## Work order 1
In the article on macrophages and breast tumors, what did the researchers use to try to turn M2 macrophages into M1?
## Work order 2
Continue the article on macrophages and breast tumors from the point where it stops.
+++ Page excerpt +++
A study carried out by researchers from Fiocruz (Oswaldo Cruz Foundation) Minas managed to identify a mechanism for altering the profile of macrophages, a type of defense cell in the body, which prevents the growth of malignant breast tumors. The findings were published in the International Journal of Pharmaceutics.
According to the researchers, approximately 50% of the tumor mass is composed of these cells and, therefore, their activity directly influences the prognosis of the disease.
There are two types of macrophage cells: M2, which has more anti-inflammatory characteristics, and which would be more related to greater tumor permissiveness; and M1, which are pro-inflammatory and more effective in limiting tumor progression.
Thus, the proposal among the researchers was to reprogram the profile of M2 macrophages in the tumor environment, transforming them into M1, in an attempt to inhibit the development of cancer cells. For this, iron oxide nanoparticles were used.
+++ Extracted records +++
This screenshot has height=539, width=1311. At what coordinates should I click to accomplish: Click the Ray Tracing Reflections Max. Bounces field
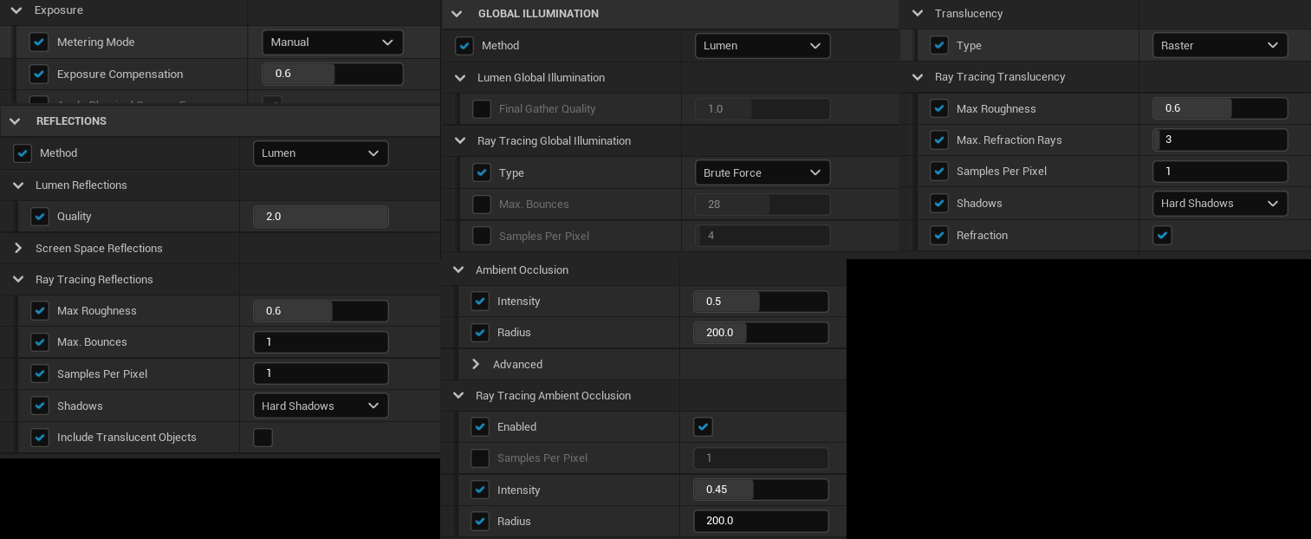(320, 342)
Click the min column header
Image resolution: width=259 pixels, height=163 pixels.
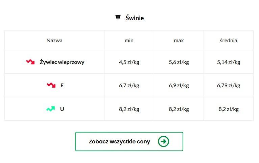[x=129, y=41]
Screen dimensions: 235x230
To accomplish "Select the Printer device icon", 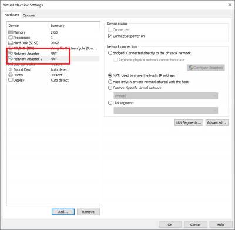I will pos(11,75).
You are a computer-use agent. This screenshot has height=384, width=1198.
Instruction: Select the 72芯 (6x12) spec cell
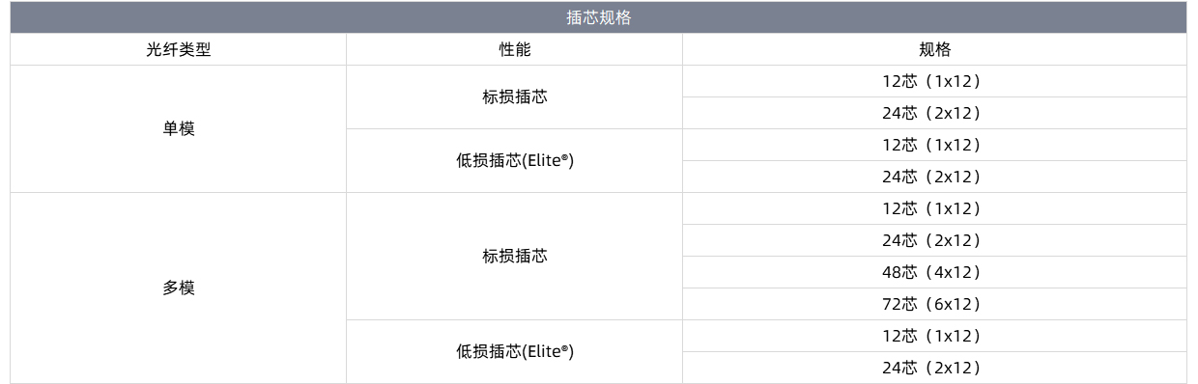coord(934,304)
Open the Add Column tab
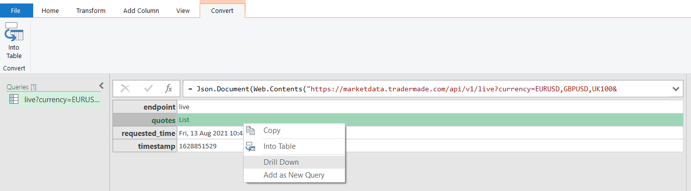This screenshot has width=691, height=191. (141, 10)
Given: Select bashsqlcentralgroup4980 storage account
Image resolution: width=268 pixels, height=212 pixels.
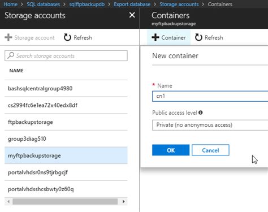Looking at the screenshot, I should pos(66,88).
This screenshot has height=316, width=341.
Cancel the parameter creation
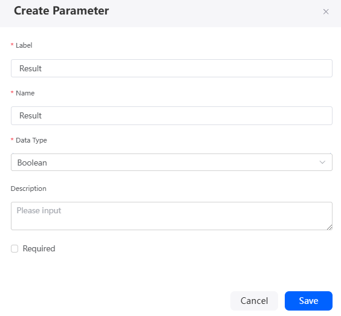(254, 301)
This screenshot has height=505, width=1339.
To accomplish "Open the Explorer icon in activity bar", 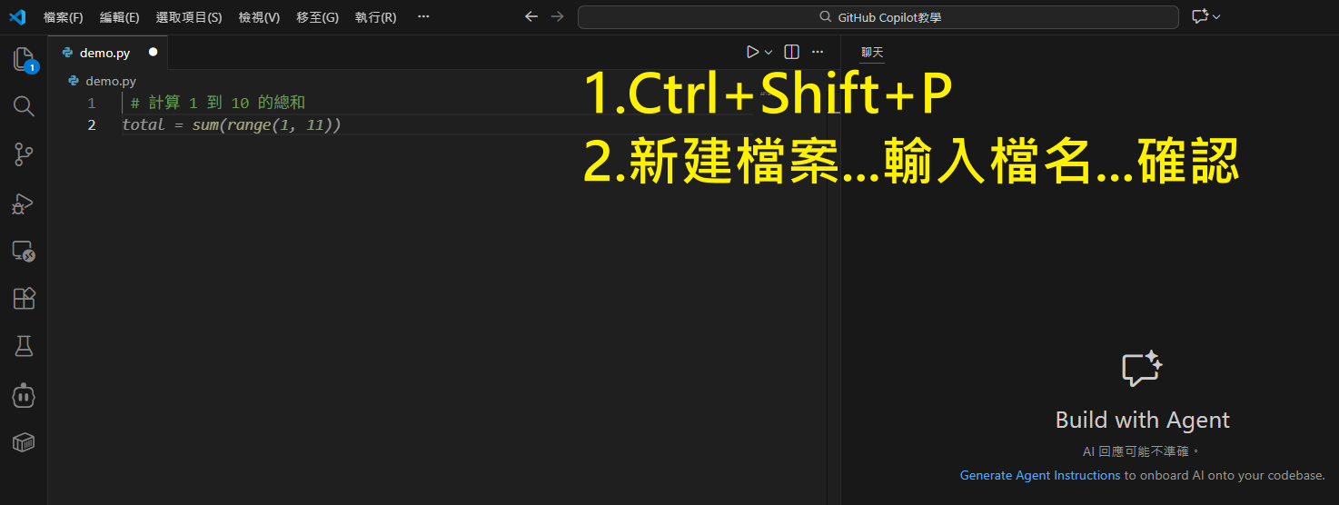I will click(x=24, y=59).
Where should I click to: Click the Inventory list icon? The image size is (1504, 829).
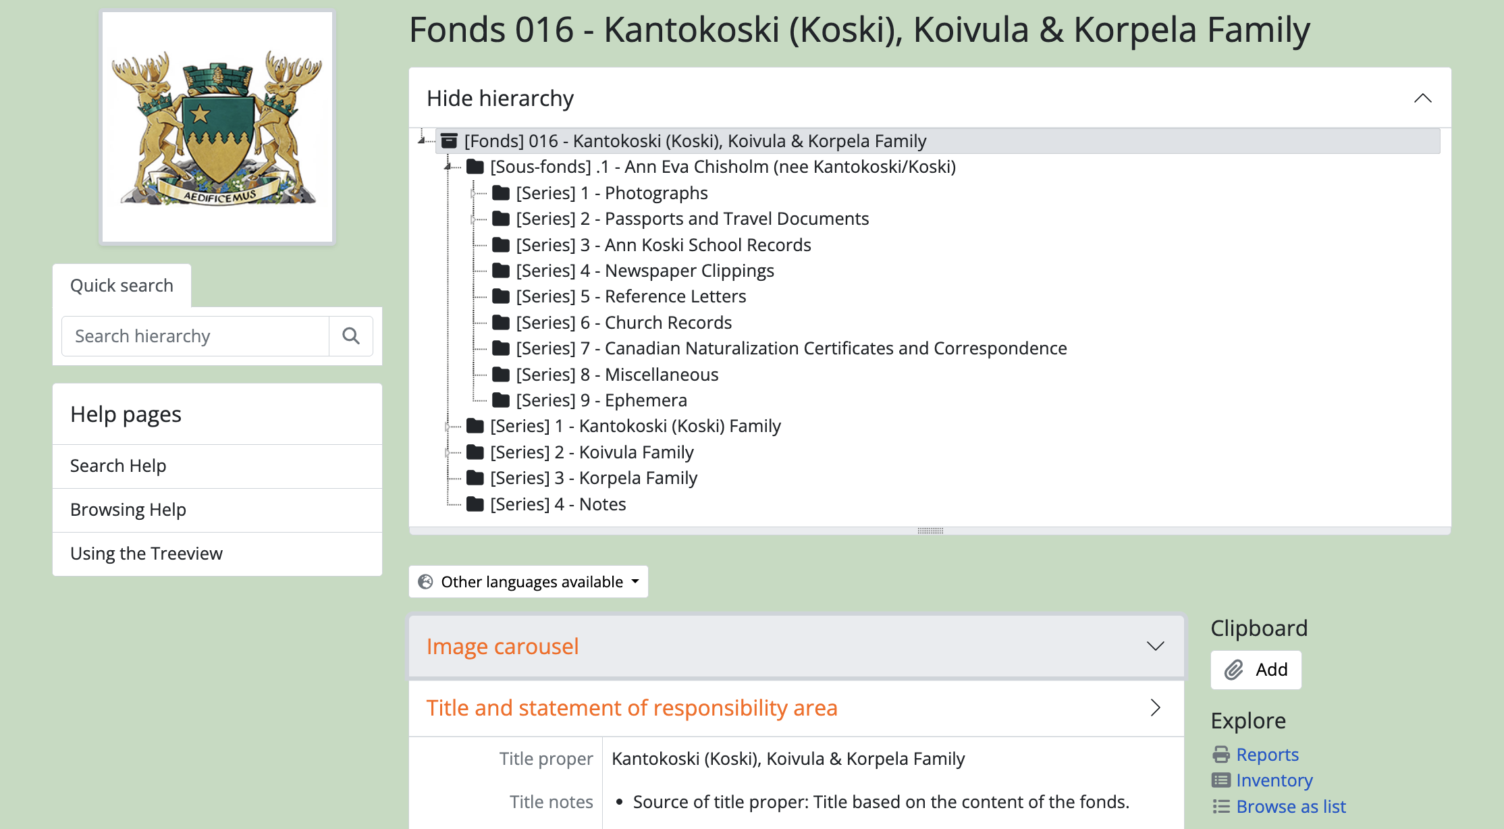(1221, 780)
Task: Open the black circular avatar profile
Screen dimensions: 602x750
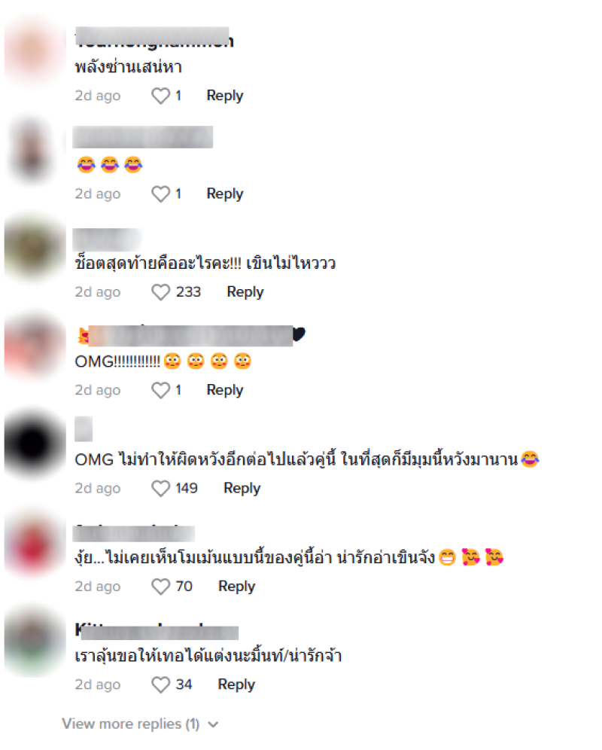Action: (35, 443)
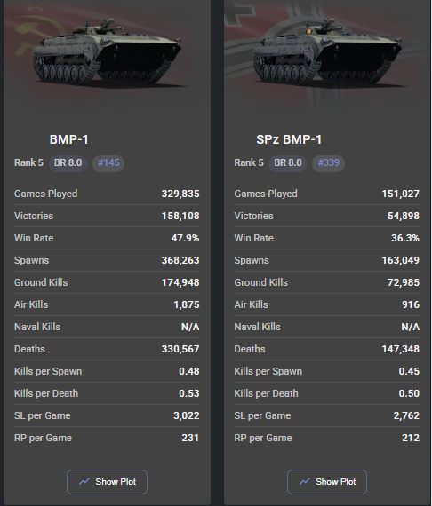Click Rank 5 label on BMP-1 card
The height and width of the screenshot is (506, 432).
tap(28, 162)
+++
## Exercise answer 1
Iron oxide nanoparticles.

## Exercise answer 2
“Through a broad review of the literature on the subject, we saw that iron oxide nanoparticles had the potential to act in the reprogramming of the macrophage phenotype. So, the idea was to transform M2 into M1, through local treatment, performed directly on the tumor, which allowed greater control in relation to systemic interventions”, explains Camila Sales Nascimento, post-doctoral student in the cellular and molecular immunology group, who was in charge of the project.
The iron oxide nanoparticles used in the study were produced in the laboratories of Fiocruz Minas, through a partnership with the Physics Department of the Federal University of Pernambuco, which originally developed the magnetic compound.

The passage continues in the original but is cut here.